Een zeer ijverige Nederlandse ambtenaar
Na de Duitse inval van Nederland in mei 1940 constateerden de Duitsers dat in Nederland geen identiteitsbewijs bestond. De Nederlandse ambtenaar Jacobus Lambertus Lentz (1894-1964) kreeg opdracht van de secretaris-generaal van het departement van Binnenlandse Zaken om een Nederlandse versie te ontwerpen van de ‘Kennkarte’ die in Duitsland in 1939 was ingevoerd. Zoals zovele Nederlandse ambtenaren ging Lentz ijverig te werk. De zomer van 1940 besteedde hij aan maatregelen die het persoonsbewijs onvervalsbaar moesten maken. Zo was er sprake van speciale lijm, speciale inkt en speciaal karton met watermerk. Lentz betrok ook diverse specialisten bij het project, zoals een vingerafdrukkenexpert van het ministerie van Binnenlandse Zaken.

In samenwerking met de Duitse bezetter wist Lentz een document te ontwikkelen dat een grote mate van perfectie behaalde, en het beste persoonsbewijs van Europa genoemd kon worden. Het was technisch zelfs veel beter dan de hiervoor genoemde Kennkarte. Het is het Nederlandse verzet eigenlijk nooit gelukt om dit persoonsbewijs goed te vervalsen en na te maken, wat het persoonsbewijs voor de Duitse bezetter tot een krachtig middel maakte bij haar onderdrukkende politiek. Dit had mede te maken met de inktsoort die voor het persoonsbewijs werd gebruikt. Onder een kwartslamp werd de inkt onzichtbaar. Ook reageerde het karton van het persoonsbewijs met aceton, waardoor veranderingen in de geschreven tekst direct opvielen. Om het kopiëren moeilijker te maken, werd bovendien een schaduwbestand van het persoonsbewijs bijgehouden, zodat vervalste nummers zouden opvallen. Verder was het niet mogelijk om de pasfoto in het persoonsbewijs te verwijderen. Door verwijdering werd een doorzichtige zegel aan de achterkant verbroken, waarop een vingerafdruk stond.
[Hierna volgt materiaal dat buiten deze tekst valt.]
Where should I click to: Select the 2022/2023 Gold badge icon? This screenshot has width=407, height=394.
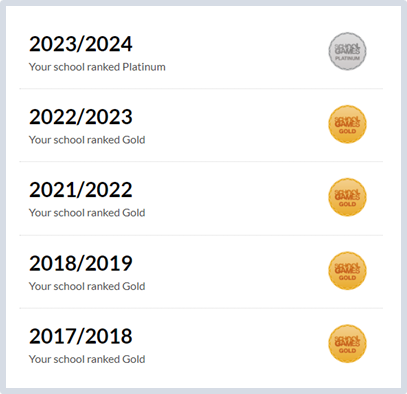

De lijm van de zegel was buitengewoon moeilijk te verbreken, zonder dat de zegel ook verbrak. De vingerafdruk op de achterkant van de pasfoto moest weer overeenkomen met de vingerafdruk aan de linkerkant. Vervalsingen met een pasfoto waren daarom vrijwel uitgesloten. Wilde men een perfecte vervalsing maken, dan moesten de corresponderende nummers in het persoonsbewijs overeenkomen met de nummers in een archief dat in Den Haag werd bewaard, het zogenaamde Centraal Bevolkingsregister. Dit archief werd door de Duitsers vaak geraadpleegd. Op verzoek van het Nederlandse verzet werd het gebouw van het Centraal Bevolkingsregister op 11 april 1944 gebombardeerd door de geallieerden. Het ambtelijk personeel was nog aan het werk toen het bombardement begon. Er vielen negenenvijftig doden, waaronder ook een aantal Nederlanders die aan het verzet hand-en-spandiensten verleenden.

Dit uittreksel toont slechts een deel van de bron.